(WORK TO DO):
Rewrite every line of the items below as a JSON list of strings, one string per line, leaving out blank lines.

** Start of STORED DATA **

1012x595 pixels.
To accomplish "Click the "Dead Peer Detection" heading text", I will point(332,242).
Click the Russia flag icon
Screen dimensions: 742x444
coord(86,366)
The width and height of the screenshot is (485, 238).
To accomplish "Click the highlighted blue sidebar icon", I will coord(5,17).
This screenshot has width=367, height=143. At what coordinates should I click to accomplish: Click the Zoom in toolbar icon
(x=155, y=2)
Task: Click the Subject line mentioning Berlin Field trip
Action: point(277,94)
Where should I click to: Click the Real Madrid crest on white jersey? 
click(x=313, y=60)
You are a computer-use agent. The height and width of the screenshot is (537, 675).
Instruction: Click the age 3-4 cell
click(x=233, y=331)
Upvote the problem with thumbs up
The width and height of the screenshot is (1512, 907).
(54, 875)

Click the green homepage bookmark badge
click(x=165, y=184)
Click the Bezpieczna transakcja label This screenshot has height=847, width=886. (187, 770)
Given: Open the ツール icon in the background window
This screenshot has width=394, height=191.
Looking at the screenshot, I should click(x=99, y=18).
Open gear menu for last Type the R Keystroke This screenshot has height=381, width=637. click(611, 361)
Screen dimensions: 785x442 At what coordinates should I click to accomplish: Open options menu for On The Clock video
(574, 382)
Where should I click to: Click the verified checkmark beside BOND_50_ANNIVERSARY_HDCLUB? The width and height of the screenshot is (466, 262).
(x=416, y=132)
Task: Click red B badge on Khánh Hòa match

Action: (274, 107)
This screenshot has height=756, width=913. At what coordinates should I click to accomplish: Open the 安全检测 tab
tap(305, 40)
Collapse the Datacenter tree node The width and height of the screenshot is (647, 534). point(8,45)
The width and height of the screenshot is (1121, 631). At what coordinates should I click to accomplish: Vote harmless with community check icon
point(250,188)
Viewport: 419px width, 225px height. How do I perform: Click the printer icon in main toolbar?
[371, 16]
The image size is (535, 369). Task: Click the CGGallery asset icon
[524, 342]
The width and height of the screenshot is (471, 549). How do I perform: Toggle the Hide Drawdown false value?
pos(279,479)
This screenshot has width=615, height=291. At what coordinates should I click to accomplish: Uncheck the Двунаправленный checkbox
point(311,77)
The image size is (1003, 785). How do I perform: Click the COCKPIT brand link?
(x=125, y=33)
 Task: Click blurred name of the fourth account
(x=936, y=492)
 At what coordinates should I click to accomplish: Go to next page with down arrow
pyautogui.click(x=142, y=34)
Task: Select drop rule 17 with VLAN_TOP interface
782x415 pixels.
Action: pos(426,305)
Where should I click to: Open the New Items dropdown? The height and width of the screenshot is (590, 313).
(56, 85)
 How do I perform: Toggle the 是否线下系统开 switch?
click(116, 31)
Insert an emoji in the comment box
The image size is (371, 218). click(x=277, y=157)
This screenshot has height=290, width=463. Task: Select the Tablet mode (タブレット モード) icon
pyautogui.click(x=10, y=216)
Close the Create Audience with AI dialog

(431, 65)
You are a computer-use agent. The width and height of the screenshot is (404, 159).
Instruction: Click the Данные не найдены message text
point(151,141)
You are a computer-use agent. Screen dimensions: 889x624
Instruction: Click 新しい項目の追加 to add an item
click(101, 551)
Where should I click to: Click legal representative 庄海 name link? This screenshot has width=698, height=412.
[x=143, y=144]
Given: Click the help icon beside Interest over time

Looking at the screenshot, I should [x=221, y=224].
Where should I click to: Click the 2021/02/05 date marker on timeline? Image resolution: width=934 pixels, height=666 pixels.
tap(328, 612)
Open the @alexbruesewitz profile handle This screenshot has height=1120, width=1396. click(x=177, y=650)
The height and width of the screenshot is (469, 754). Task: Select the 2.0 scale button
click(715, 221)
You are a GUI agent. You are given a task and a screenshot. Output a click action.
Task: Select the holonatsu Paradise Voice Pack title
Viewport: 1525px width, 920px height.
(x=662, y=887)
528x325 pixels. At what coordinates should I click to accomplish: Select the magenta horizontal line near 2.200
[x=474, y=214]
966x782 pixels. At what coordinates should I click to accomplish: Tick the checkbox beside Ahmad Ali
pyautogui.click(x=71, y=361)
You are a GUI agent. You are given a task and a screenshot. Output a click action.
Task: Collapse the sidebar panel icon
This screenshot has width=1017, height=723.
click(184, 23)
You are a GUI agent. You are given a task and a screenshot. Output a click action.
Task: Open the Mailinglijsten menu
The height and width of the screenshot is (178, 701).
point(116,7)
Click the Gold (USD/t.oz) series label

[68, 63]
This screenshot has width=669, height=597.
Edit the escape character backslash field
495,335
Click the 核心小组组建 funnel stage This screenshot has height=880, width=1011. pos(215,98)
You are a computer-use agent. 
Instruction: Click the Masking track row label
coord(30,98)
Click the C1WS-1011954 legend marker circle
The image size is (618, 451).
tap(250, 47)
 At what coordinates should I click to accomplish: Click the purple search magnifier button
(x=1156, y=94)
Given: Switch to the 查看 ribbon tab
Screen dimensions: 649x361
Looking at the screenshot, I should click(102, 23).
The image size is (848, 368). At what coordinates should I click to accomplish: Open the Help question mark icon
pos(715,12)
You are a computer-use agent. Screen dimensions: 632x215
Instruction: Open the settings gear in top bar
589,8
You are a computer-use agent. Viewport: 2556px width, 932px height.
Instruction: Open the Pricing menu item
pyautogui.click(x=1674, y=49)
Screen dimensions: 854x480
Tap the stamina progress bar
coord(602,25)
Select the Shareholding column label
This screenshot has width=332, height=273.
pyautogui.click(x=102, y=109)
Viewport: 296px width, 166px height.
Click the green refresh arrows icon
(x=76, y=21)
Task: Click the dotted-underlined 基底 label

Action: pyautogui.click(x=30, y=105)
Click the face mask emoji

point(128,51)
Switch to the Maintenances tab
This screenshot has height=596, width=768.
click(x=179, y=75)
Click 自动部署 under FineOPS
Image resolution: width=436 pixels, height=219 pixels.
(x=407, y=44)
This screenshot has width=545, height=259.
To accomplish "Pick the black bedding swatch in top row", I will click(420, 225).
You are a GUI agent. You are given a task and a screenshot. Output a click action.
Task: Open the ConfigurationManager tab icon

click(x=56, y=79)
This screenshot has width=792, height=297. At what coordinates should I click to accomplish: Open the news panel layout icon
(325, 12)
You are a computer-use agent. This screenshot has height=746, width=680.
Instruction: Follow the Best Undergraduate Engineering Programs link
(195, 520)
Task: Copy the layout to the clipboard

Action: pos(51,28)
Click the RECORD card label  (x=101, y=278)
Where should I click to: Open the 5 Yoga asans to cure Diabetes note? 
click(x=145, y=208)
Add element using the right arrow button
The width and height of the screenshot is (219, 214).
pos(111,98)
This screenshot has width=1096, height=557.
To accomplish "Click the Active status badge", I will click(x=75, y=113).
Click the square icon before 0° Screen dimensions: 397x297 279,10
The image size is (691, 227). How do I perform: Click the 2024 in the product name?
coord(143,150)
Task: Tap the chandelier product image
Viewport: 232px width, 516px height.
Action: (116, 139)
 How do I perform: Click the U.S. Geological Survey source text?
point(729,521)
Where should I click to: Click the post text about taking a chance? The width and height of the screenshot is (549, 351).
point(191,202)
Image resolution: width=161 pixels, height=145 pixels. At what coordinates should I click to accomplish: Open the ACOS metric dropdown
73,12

** End of STORED DATA **

(WRITTEN ANSWER):
[
  "1012x595 pixels.",
  "To accomplish \"Click the \"Dead Peer Detection\" heading text\", I will point(332,242).",
  "Click the Russia flag icon",
  "Screen dimensions: 742x444",
  "coord(86,366)",
  "The width and height of the screenshot is (485, 238).",
  "To accomplish \"Click the highlighted blue sidebar icon\", I will coord(5,17).",
  "This screenshot has width=367, height=143. At what coordinates should I click to accomplish: Click the Zoom in toolbar icon",
  "(x=155, y=2)",
  "Task: Click the Subject line mentioning Berlin Field trip",
  "Action: point(277,94)",
  "Where should I click to: Click the Real Madrid crest on white jersey? ",
  "click(x=313, y=60)",
  "You are a computer-use agent. The height and width of the screenshot is (537, 675).",
  "Instruction: Click the age 3-4 cell",
  "click(x=233, y=331)",
  "Upvote the problem with thumbs up",
  "The width and height of the screenshot is (1512, 907).",
  "(54, 875)",
  "Click the green homepage bookmark badge",
  "click(x=165, y=184)",
  "Click the Bezpieczna transakcja label This screenshot has height=847, width=886. (187, 770)",
  "Given: Open the ツール icon in the background window",
  "This screenshot has width=394, height=191.",
  "Looking at the screenshot, I should click(x=99, y=18).",
  "Open gear menu for last Type the R Keystroke This screenshot has height=381, width=637. click(611, 361)",
  "Screen dimensions: 785x442 At what coordinates should I click to accomplish: Open options menu for On The Clock video",
  "(574, 382)",
  "Where should I click to: Click the verified checkmark beside BOND_50_ANNIVERSARY_HDCLUB? The width and height of the screenshot is (466, 262).",
  "(x=416, y=132)",
  "Task: Click red B badge on Khánh Hòa match",
  "Action: (274, 107)",
  "This screenshot has height=756, width=913. At what coordinates should I click to accomplish: Open the 安全检测 tab",
  "tap(305, 40)",
  "Collapse the Datacenter tree node The width and height of the screenshot is (647, 534). point(8,45)",
  "The width and height of the screenshot is (1121, 631). At what coordinates should I click to accomplish: Vote harmless with community check icon",
  "point(250,188)",
  "Viewport: 419px width, 225px height. How do I perform: Click the printer icon in main toolbar?",
  "[371, 16]",
  "The image size is (535, 369). Task: Click the CGGallery asset icon",
  "[524, 342]",
  "The width and height of the screenshot is (471, 549). How do I perform: Toggle the Hide Drawdown false value?",
  "pos(279,479)",
  "This screenshot has width=615, height=291. At what coordinates should I click to accomplish: Uncheck the Двунаправленный checkbox",
  "point(311,77)",
  "The image size is (1003, 785). How do I perform: Click the COCKPIT brand link?",
  "(x=125, y=33)",
  " Task: Click blurred name of the fourth account",
  "(x=936, y=492)",
  " At what coordinates should I click to accomplish: Go to next page with down arrow",
  "pyautogui.click(x=142, y=34)",
  "Task: Select drop rule 17 with VLAN_TOP interface",
  "782x415 pixels.",
  "Action: pos(426,305)",
  "Where should I click to: Open the New Items dropdown? The height and width of the screenshot is (590, 313).",
  "(56, 85)",
  " How do I perform: Toggle the 是否线下系统开 switch?",
  "click(116, 31)",
  "Insert an emoji in the comment box",
  "The image size is (371, 218). click(x=277, y=157)",
  "This screenshot has height=290, width=463. Task: Select the Tablet mode (タブレット モード) icon",
  "pyautogui.click(x=10, y=216)",
  "Close the Create Audience with AI dialog",
  "(431, 65)",
  "You are a computer-use agent. The width and height of the screenshot is (404, 159).",
  "Instruction: Click the Данные не найдены message text",
  "point(151,141)",
  "You are a computer-use agent. Screen dimensions: 889x624",
  "Instruction: Click 新しい項目の追加 to add an item",
  "click(101, 551)",
  "Where should I click to: Click legal representative 庄海 name link? This screenshot has width=698, height=412.",
  "[x=143, y=144]",
  "Given: Click the help icon beside Interest over time",
  "Looking at the screenshot, I should [x=221, y=224].",
  "Where should I click to: Click the 2021/02/05 date marker on timeline? Image resolution: width=934 pixels, height=666 pixels.",
  "tap(328, 612)",
  "Open the @alexbruesewitz profile handle This screenshot has height=1120, width=1396. click(x=177, y=650)",
  "The height and width of the screenshot is (469, 754). Task: Select the 2.0 scale button",
  "click(715, 221)",
  "You are a GUI agent. You are given a task and a screenshot. Output a click action.",
  "Task: Select the holonatsu Paradise Voice Pack title",
  "Viewport: 1525px width, 920px height.",
  "(x=662, y=887)",
  "528x325 pixels. At what coordinates should I click to accomplish: Select the magenta horizontal line near 2.200",
  "[x=474, y=214]",
  "966x782 pixels. At what coordinates should I click to accomplish: Tick the checkbox beside Ahmad Ali",
  "pyautogui.click(x=71, y=361)",
  "You are a GUI agent. You are given a task and a screenshot. Output a click action.",
  "Task: Collapse the sidebar panel icon",
  "This screenshot has width=1017, height=723.",
  "click(184, 23)",
  "You are a GUI agent. You are given a task and a screenshot. Output a click action.",
  "Task: Open the Mailinglijsten menu",
  "The height and width of the screenshot is (178, 701).",
  "point(116,7)",
  "Click the Gold (USD/t.oz) series label",
  "[68, 63]",
  "This screenshot has width=669, height=597.",
  "Edit the escape character backslash field",
  "495,335",
  "Click the 核心小组组建 funnel stage This screenshot has height=880, width=1011. pos(215,98)",
  "You are a computer-use agent. ",
  "Instruction: Click the Masking track row label",
  "coord(30,98)",
  "Click the C1WS-1011954 legend marker circle",
  "The image size is (618, 451).",
  "tap(250, 47)",
  " At what coordinates should I click to accomplish: Click the purple search magnifier button",
  "(x=1156, y=94)",
  "Given: Switch to the 查看 ribbon tab",
  "Screen dimensions: 649x361",
  "Looking at the screenshot, I should click(102, 23).",
  "The image size is (848, 368). At what coordinates should I click to accomplish: Open the Help question mark icon",
  "pos(715,12)",
  "You are a computer-use agent. Screen dimensions: 632x215",
  "Instruction: Open the settings gear in top bar",
  "589,8",
  "You are a computer-use agent. Viewport: 2556px width, 932px height.",
  "Instruction: Open the Pricing menu item",
  "pyautogui.click(x=1674, y=49)",
  "Screen dimensions: 854x480",
  "Tap the stamina progress bar",
  "coord(602,25)",
  "Select the Shareholding column label",
  "This screenshot has width=332, height=273.",
  "pyautogui.click(x=102, y=109)",
  "Viewport: 296px width, 166px height.",
  "Click the green refresh arrows icon",
  "(x=76, y=21)",
  "Task: Click the dotted-underlined 基底 label",
  "Action: pyautogui.click(x=30, y=105)",
  "Click the face mask emoji",
  "point(128,51)",
  "Switch to the Maintenances tab",
  "This screenshot has height=596, width=768.",
  "click(x=179, y=75)",
  "Click 自动部署 under FineOPS",
  "Image resolution: width=436 pixels, height=219 pixels.",
  "(x=407, y=44)",
  "This screenshot has width=545, height=259.",
  "To accomplish \"Pick the black bedding swatch in top row\", I will click(420, 225).",
  "You are a GUI agent. You are given a task and a screenshot. Output a click action.",
  "Task: Open the ConfigurationManager tab icon",
  "click(x=56, y=79)",
  "This screenshot has width=792, height=297. At what coordinates should I click to accomplish: Open the news panel layout icon",
  "(325, 12)",
  "You are a computer-use agent. This screenshot has height=746, width=680.",
  "Instruction: Follow the Best Undergraduate Engineering Programs link",
  "(195, 520)",
  "Task: Copy the layout to the clipboard",
  "Action: pos(51,28)",
  "Click the RECORD card label  (x=101, y=278)",
  "Where should I click to: Open the 5 Yoga asans to cure Diabetes note? ",
  "click(x=145, y=208)",
  "Add element using the right arrow button",
  "The width and height of the screenshot is (219, 214).",
  "pos(111,98)",
  "This screenshot has width=1096, height=557.",
  "To accomplish \"Click the Active status badge\", I will click(x=75, y=113).",
  "Click the square icon before 0° Screen dimensions: 397x297 279,10",
  "The image size is (691, 227). How do I perform: Click the 2024 in the product name?",
  "coord(143,150)",
  "Task: Tap the chandelier product image",
  "Viewport: 232px width, 516px height.",
  "Action: (116, 139)",
  " How do I perform: Click the U.S. Geological Survey source text?",
  "point(729,521)",
  "Where should I click to: Click the post text about taking a chance? The width and height of the screenshot is (549, 351).",
  "point(191,202)",
  "Image resolution: width=161 pixels, height=145 pixels. At what coordinates should I click to accomplish: Open the ACOS metric dropdown",
  "73,12"
]